** Opening SUPPLIED RECORDS block **

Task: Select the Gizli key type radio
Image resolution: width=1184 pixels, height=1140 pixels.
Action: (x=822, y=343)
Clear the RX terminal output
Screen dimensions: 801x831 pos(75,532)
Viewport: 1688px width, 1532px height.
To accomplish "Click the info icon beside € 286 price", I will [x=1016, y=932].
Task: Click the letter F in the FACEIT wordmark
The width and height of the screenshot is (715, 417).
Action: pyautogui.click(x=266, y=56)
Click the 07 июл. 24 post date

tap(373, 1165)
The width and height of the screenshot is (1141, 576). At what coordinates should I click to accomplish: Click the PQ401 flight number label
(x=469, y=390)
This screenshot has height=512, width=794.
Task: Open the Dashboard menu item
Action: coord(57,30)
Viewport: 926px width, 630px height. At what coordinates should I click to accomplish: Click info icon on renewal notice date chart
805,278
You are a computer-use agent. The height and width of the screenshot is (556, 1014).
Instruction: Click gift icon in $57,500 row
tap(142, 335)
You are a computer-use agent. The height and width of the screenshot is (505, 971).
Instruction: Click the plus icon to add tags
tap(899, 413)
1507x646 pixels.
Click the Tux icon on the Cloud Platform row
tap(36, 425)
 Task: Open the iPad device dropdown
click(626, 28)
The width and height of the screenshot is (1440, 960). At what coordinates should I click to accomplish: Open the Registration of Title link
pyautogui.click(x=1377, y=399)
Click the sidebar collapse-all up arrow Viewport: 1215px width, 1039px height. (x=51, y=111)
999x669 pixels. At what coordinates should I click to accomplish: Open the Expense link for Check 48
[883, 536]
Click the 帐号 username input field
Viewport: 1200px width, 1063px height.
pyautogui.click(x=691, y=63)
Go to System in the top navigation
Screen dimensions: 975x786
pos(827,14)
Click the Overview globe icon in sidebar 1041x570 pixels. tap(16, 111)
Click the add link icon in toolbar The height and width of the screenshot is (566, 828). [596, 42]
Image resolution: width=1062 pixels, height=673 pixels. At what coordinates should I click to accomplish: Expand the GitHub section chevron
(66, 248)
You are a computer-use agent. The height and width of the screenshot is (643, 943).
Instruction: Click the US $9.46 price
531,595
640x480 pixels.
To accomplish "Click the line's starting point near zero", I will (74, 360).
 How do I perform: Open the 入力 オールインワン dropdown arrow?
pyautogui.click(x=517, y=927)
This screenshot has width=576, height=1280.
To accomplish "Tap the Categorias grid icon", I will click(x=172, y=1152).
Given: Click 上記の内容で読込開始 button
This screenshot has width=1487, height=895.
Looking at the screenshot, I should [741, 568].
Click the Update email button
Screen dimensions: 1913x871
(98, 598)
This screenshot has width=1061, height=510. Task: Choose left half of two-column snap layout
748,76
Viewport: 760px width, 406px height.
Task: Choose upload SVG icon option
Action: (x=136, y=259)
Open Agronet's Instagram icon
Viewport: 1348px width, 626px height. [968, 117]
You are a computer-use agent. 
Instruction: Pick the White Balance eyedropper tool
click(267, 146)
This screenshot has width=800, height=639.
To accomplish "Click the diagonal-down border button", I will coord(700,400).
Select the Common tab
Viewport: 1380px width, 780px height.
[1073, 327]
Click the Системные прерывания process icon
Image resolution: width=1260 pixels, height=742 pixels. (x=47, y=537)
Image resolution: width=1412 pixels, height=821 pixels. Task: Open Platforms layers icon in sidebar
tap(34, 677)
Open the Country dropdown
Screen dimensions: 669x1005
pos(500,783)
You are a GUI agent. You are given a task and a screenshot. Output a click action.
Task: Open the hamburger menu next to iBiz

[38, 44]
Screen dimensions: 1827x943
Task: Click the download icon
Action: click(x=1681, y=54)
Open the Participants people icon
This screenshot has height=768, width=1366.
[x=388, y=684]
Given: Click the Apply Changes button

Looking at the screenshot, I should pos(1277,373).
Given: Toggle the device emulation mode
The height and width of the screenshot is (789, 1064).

** Closing SUPPLIED RECORDS block **

EXERCISE DETAILS:
Reproduce each record above exactly, keeping every word as it stands.

EXERCISE SOLUTION:
Task: Select the Gizli key type radio
Image resolution: width=1184 pixels, height=1140 pixels.
Action: (x=822, y=343)
Clear the RX terminal output
Screen dimensions: 801x831 pos(75,532)
Viewport: 1688px width, 1532px height.
To accomplish "Click the info icon beside € 286 price", I will [x=1016, y=932].
Task: Click the letter F in the FACEIT wordmark
The width and height of the screenshot is (715, 417).
Action: pyautogui.click(x=266, y=56)
Click the 07 июл. 24 post date

tap(373, 1165)
The width and height of the screenshot is (1141, 576). At what coordinates should I click to accomplish: Click the PQ401 flight number label
(x=469, y=390)
This screenshot has height=512, width=794.
Task: Open the Dashboard menu item
Action: coord(57,30)
Viewport: 926px width, 630px height. At what coordinates should I click to accomplish: Click info icon on renewal notice date chart
805,278
You are a computer-use agent. The height and width of the screenshot is (556, 1014).
Instruction: Click gift icon in $57,500 row
tap(142, 335)
You are a computer-use agent. The height and width of the screenshot is (505, 971).
Instruction: Click the plus icon to add tags
tap(899, 413)
1507x646 pixels.
Click the Tux icon on the Cloud Platform row
tap(36, 425)
 Task: Open the iPad device dropdown
click(626, 28)
The width and height of the screenshot is (1440, 960). At what coordinates should I click to accomplish: Open the Registration of Title link
pyautogui.click(x=1377, y=399)
Click the sidebar collapse-all up arrow Viewport: 1215px width, 1039px height. (x=51, y=111)
999x669 pixels. At what coordinates should I click to accomplish: Open the Expense link for Check 48
[883, 536]
Click the 帐号 username input field
Viewport: 1200px width, 1063px height.
pyautogui.click(x=691, y=63)
Go to System in the top navigation
Screen dimensions: 975x786
pos(827,14)
Click the Overview globe icon in sidebar 1041x570 pixels. tap(16, 111)
Click the add link icon in toolbar The height and width of the screenshot is (566, 828). [596, 42]
Image resolution: width=1062 pixels, height=673 pixels. At what coordinates should I click to accomplish: Expand the GitHub section chevron
(66, 248)
You are a computer-use agent. The height and width of the screenshot is (643, 943).
Instruction: Click the US $9.46 price
531,595
640x480 pixels.
To accomplish "Click the line's starting point near zero", I will (74, 360).
 How do I perform: Open the 入力 オールインワン dropdown arrow?
pyautogui.click(x=517, y=927)
This screenshot has width=576, height=1280.
To accomplish "Tap the Categorias grid icon", I will click(x=172, y=1152).
Given: Click 上記の内容で読込開始 button
This screenshot has width=1487, height=895.
Looking at the screenshot, I should [741, 568].
Click the Update email button
Screen dimensions: 1913x871
(98, 598)
This screenshot has width=1061, height=510. Task: Choose left half of two-column snap layout
748,76
Viewport: 760px width, 406px height.
Task: Choose upload SVG icon option
Action: (x=136, y=259)
Open Agronet's Instagram icon
Viewport: 1348px width, 626px height. [968, 117]
You are a computer-use agent. 
Instruction: Pick the White Balance eyedropper tool
click(267, 146)
This screenshot has width=800, height=639.
To accomplish "Click the diagonal-down border button", I will coord(700,400).
Select the Common tab
Viewport: 1380px width, 780px height.
[1073, 327]
Click the Системные прерывания process icon
Image resolution: width=1260 pixels, height=742 pixels. (x=47, y=537)
Image resolution: width=1412 pixels, height=821 pixels. Task: Open Platforms layers icon in sidebar
tap(34, 677)
Open the Country dropdown
Screen dimensions: 669x1005
pos(500,783)
You are a GUI agent. You are given a task and a screenshot. Output a click action.
Task: Open the hamburger menu next to iBiz

[38, 44]
Screen dimensions: 1827x943
Task: Click the download icon
Action: click(x=1681, y=54)
Open the Participants people icon
This screenshot has height=768, width=1366.
[x=388, y=684]
Given: Click the Apply Changes button

Looking at the screenshot, I should pos(1277,373).
Given: Toggle the device emulation mode
The height and width of the screenshot is (789, 1064).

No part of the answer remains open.